The Bank of England yesterday warned banks not to lend too cheaply or easily because it could store up problems that would come home to roost during the next economic downturn.

Pen Kent, an executive director of the Bank, told a conference of bank credit managers that temptations were growing ever stronger to relax banking standards in order to maintain or increase market share.

Banks were under pressure from corporate borrowers to lower their standards of risk assessment, pricing and monitoring, as customers demanded cheaper loans with fewer restrictions. But Mr Kent told the bankers to take more care in all three areas.

Despite warnings by the Bank, pressure from customers for easier terms had led to a further weakening of loan covenants over the past 18 months.

Covenants are the clauses in loan agreements which set minimum performance standards which the borrower must meet. If they are broken, the bank has the right to renegotiate the loans. But many banks are agreeing to easier covenants to keep or attract customers, said Mr Kent.

He added: "The temptation consequently grows ever stronger to relax some standards for the sake of improving or even maintaining a presence in the market.

"In many ways there are parallels between the credit function and the Bank's own monetary policy objectives. Both must resist short-term temptation for the sake of avoiding pain months or years ahead. Both must monitor for any sign of over-heating and take action to rein back as appropriate."

In several businesses such as property, which has had a difficult recent history, cross-default clauses and other penalties were being negotiated away altogether, he said.

Borrowers who insisted on this did themselves a disservice because they scared away the best lenders. Sensible covenants benefited both sides.

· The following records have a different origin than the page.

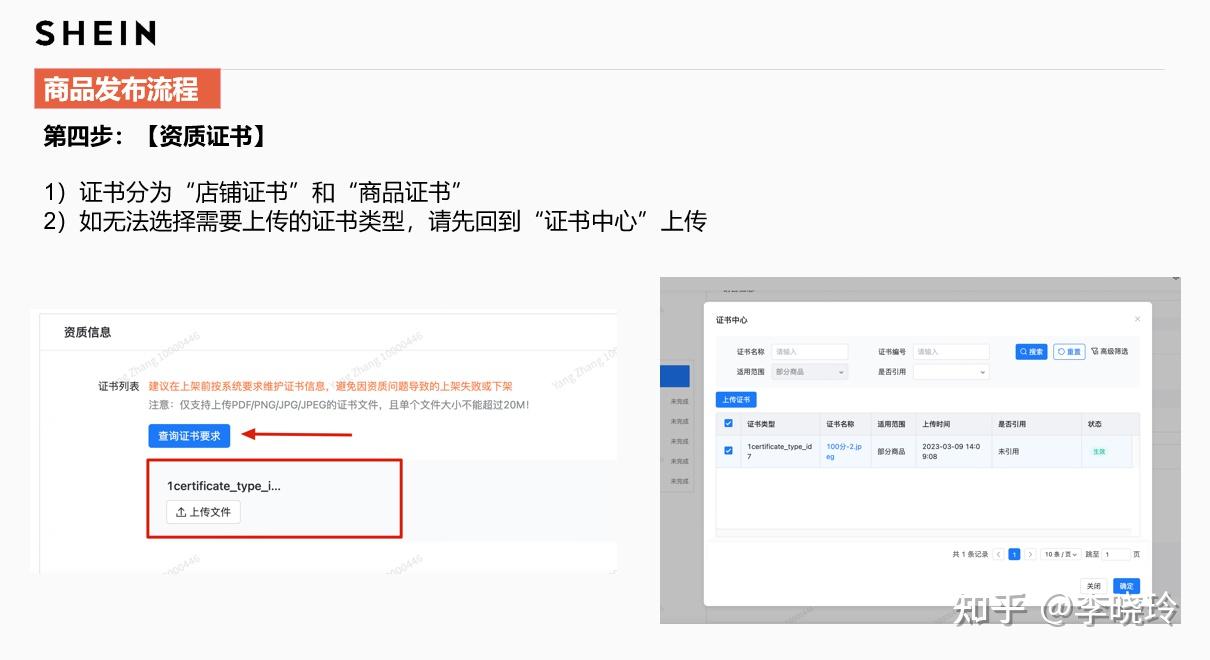Click the circular reset icon on 重置 button
Screen dimensions: 1210x660
[1062, 351]

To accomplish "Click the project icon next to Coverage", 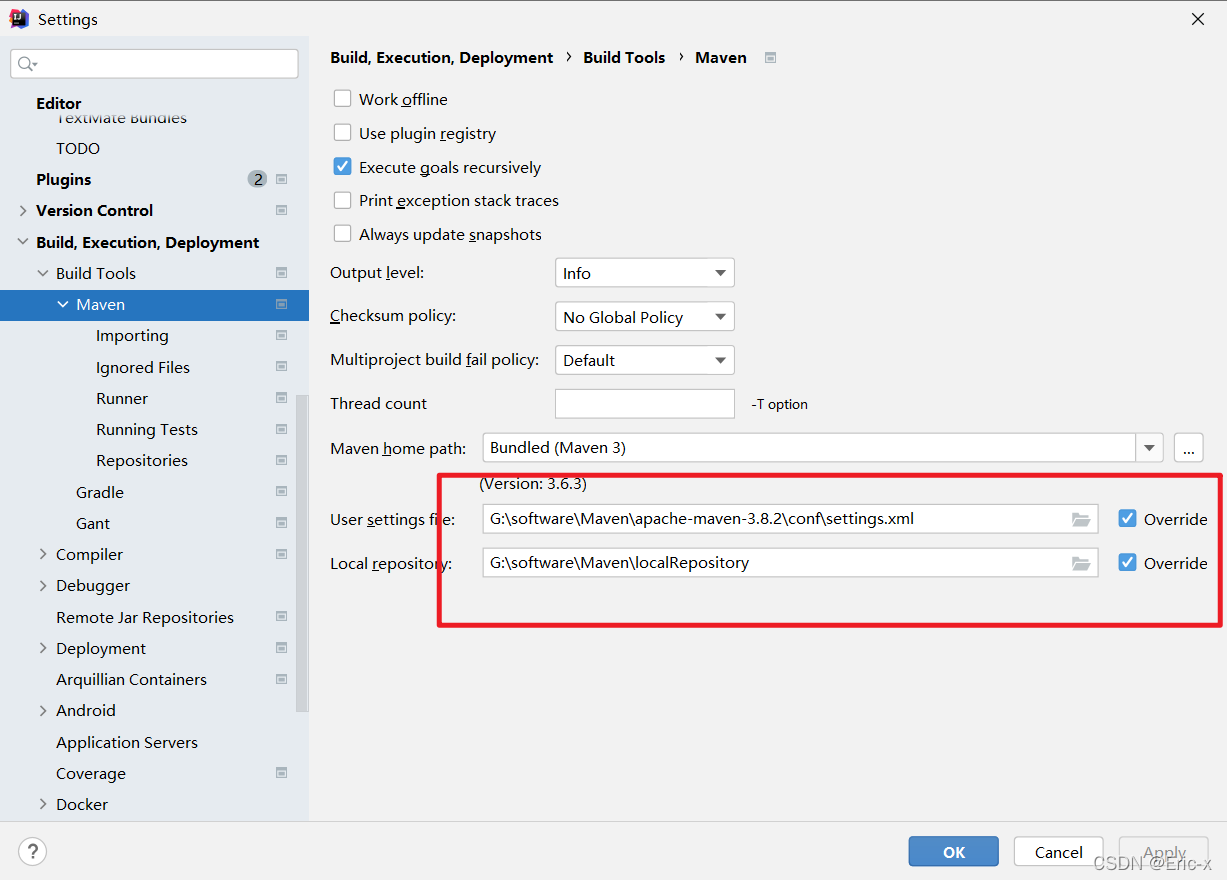I will [x=281, y=773].
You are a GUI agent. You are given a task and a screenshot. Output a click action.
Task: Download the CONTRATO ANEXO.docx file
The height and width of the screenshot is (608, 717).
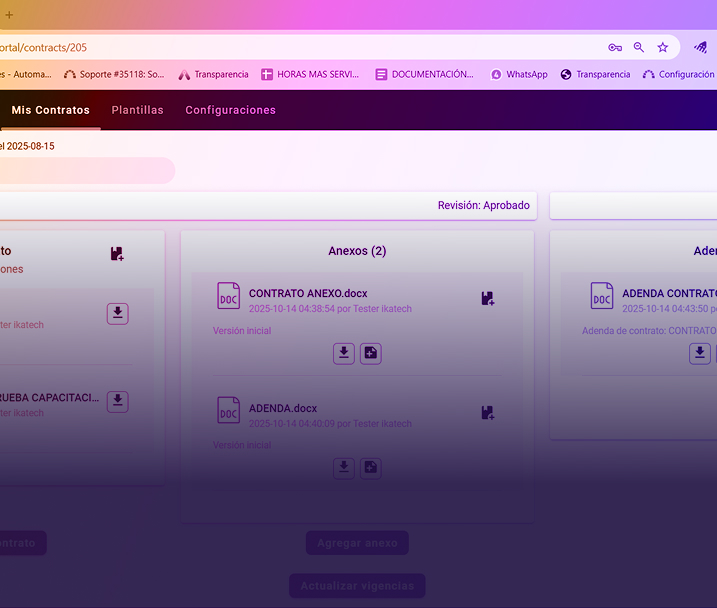344,353
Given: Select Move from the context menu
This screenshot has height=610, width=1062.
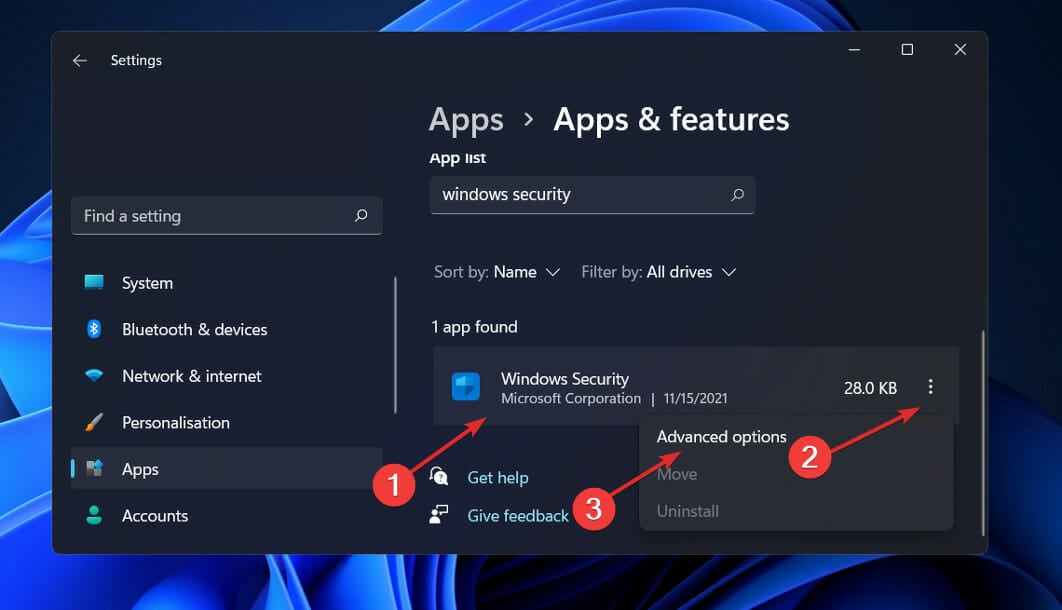Looking at the screenshot, I should tap(677, 474).
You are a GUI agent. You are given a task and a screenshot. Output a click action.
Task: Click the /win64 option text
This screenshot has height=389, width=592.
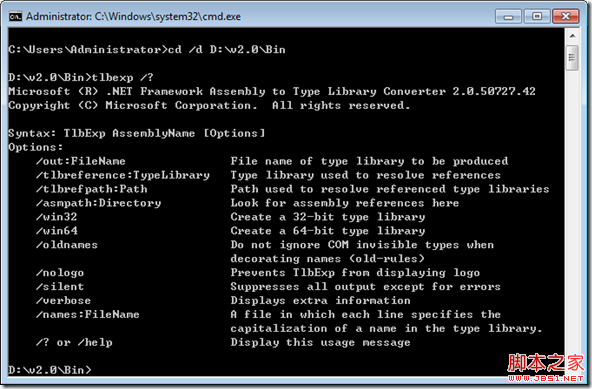click(x=57, y=231)

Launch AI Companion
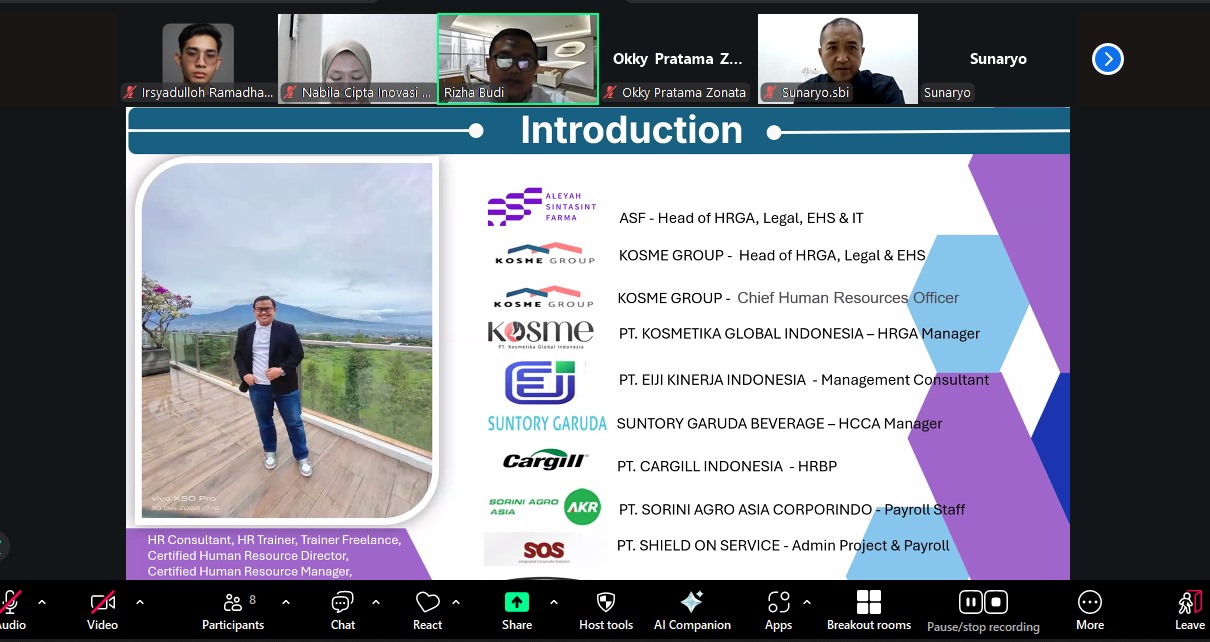pyautogui.click(x=692, y=610)
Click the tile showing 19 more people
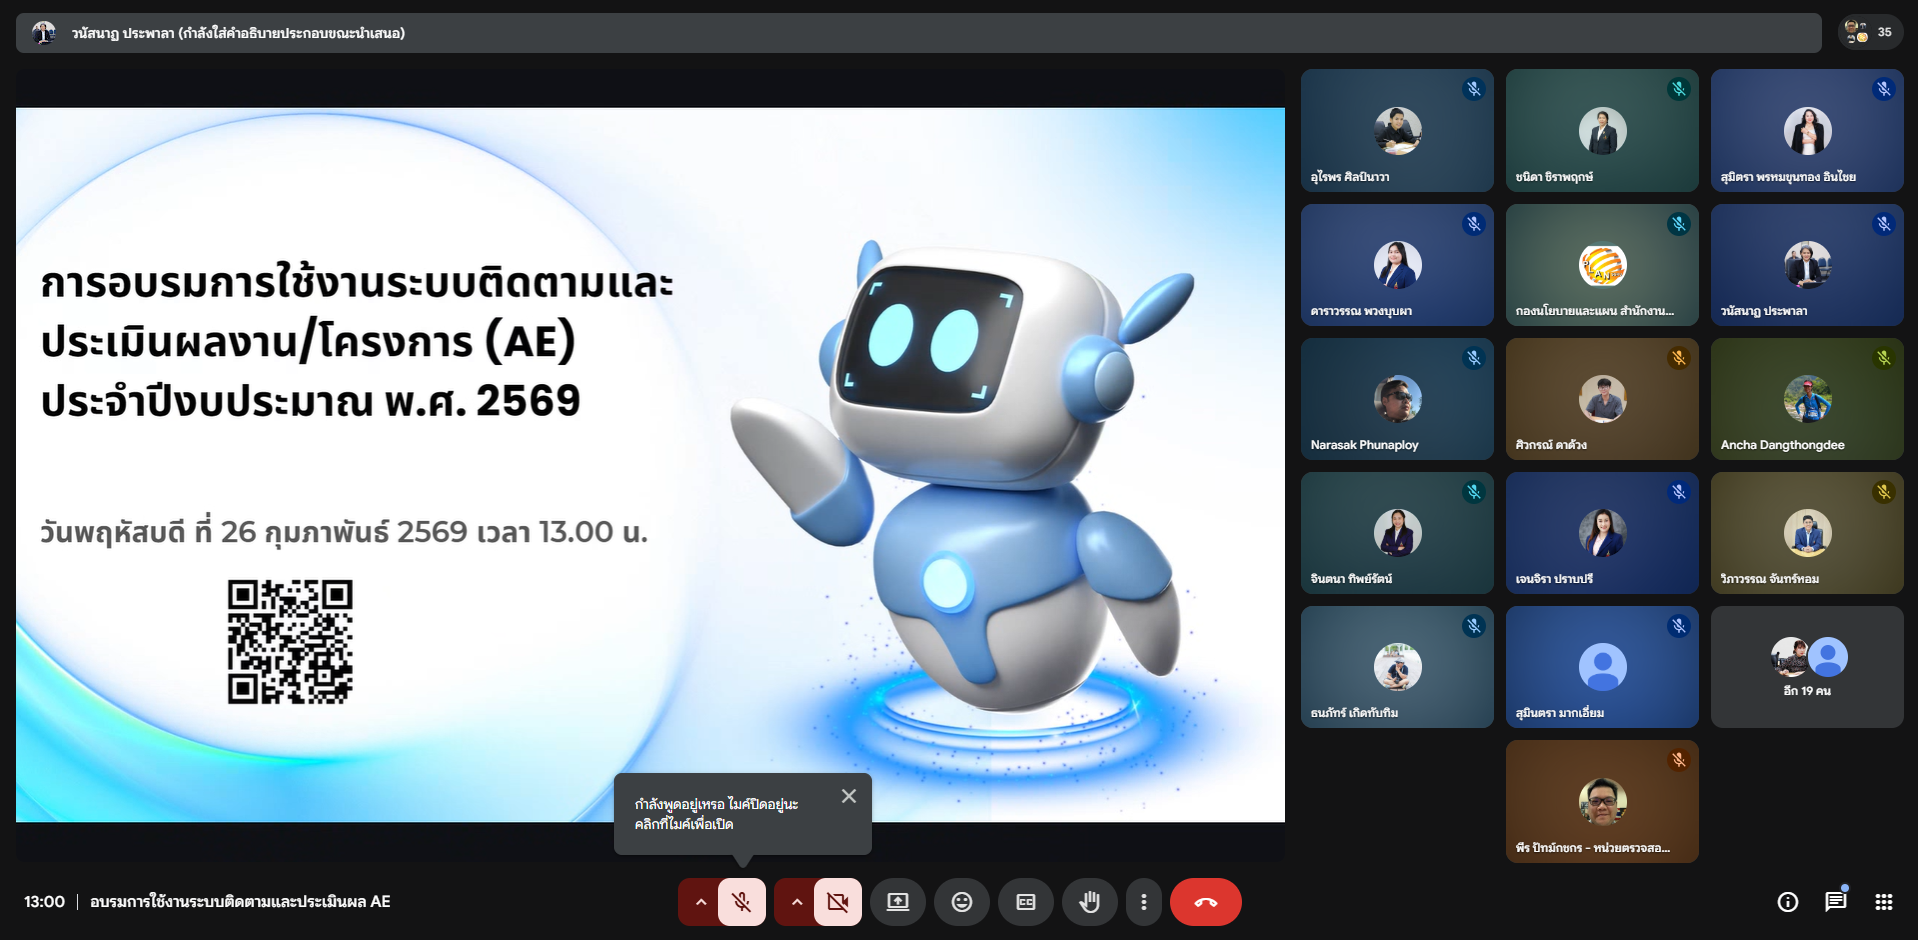Viewport: 1918px width, 940px height. point(1806,667)
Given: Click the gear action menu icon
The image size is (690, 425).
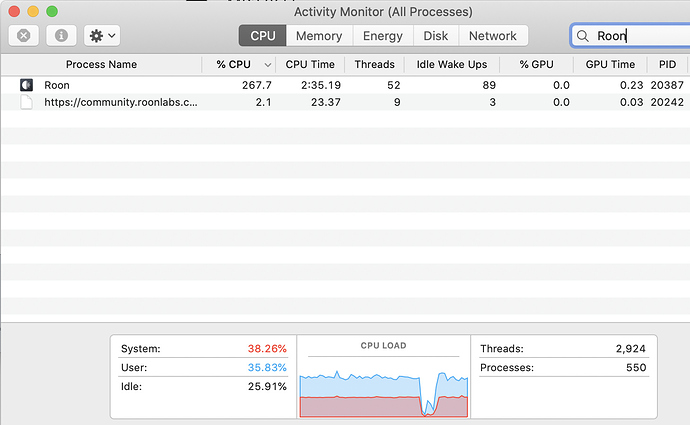Looking at the screenshot, I should 96,36.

Mr Kent said companies were turning to the securities markets for money, or borrowing from large numbers of banks at the same time. He warned that one of the common features of the big company collapses of the last recession was the large number of lenders involved with each company.

They proved to have little knowledge of the borrower and even less loyalty when it got into difficulty. Borrowers should keep the number of banks with which they dealt as low as possible.

The Bank is also concerned at a fall in the amount of security taken for loans, and an increase in non-recourse loans to projects, that are not guaranteed by the parent group. He told bankers to enter these high risk situations with their eyes open. Risk had not been priced rigorously enough, he said.

Mr Kent backed a trend under way towards smoothing the cycle of bank profits and losses, by setting aside money to pay for defaults in good years, based on analysis of what the cost will be in the bad years. Most banks wait until loans go wrong before they set aside money to pay for bad debts, which exaggerates the swings in profits.